El desarrollo de la acción es simple: sobre la escena oscura unos hombres encadenados se enfrentan contra un destino ante el que no caben concesiones, sometidos a una lucha desesperada por arrastrar un enorme bidón lleno de piedras reales (y de muchos conceptos abstractos) que les impide escapar. O logran mover la pesada estructura, o las cuerdas se convertirán en prolongación indeseable de su cuerpo. Pero siempre subsiste la esperanza interior: “Campanita que no suena, algún día sonará” y el deseo de lucha: “Caenitas que tienen mis manos, caenas que quiero arrancar”. Según El Cabrero, “Quejío era un grito de disconformidad, aquello salía de las tripas y levantó muchas liebres y a Francia y otros países llevó una imagen de Andalucía y del flamenco con olor a choza y a rebeldía”.

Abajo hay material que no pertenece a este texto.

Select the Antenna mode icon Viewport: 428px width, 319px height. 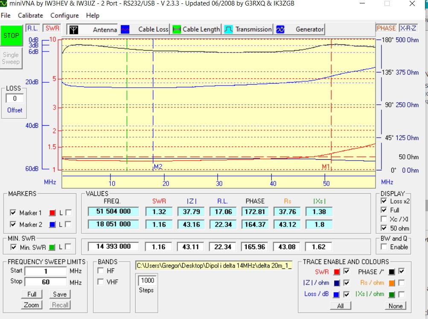tap(74, 29)
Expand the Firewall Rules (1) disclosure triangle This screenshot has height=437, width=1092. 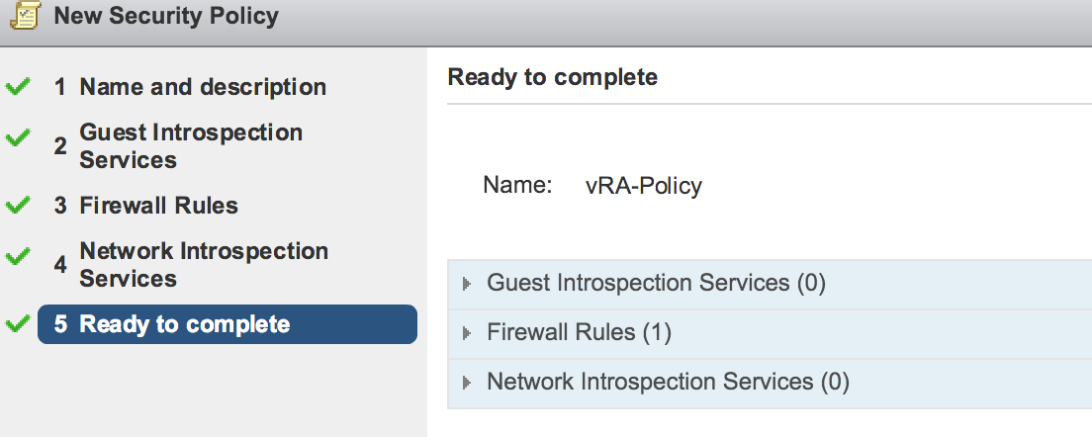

Finalmente, resulta destacable la comprensión de la obra por parte de públicos desconocedores de la cultura española y que sólo por las imágenes, movimientos y maneras de cantar llegaban a asimilar su discurso.En la disección que Quejío realizó del flamenco comercial para desvelar las raíces orgánicas del flamenco liberador, puede que se encuentre su mayor legado. Aunque en este medio siglo transcurrido Andalucía haya experimentado cambios, sigue teniendo más de un 20% de paro, que se eleva al 39% en las personas menores de 25 años. Motivos para seguir quejándose parecen existir.

Demetrio E. Brisset es catedrático jubilado de Antropología de la Universidad de Málaga.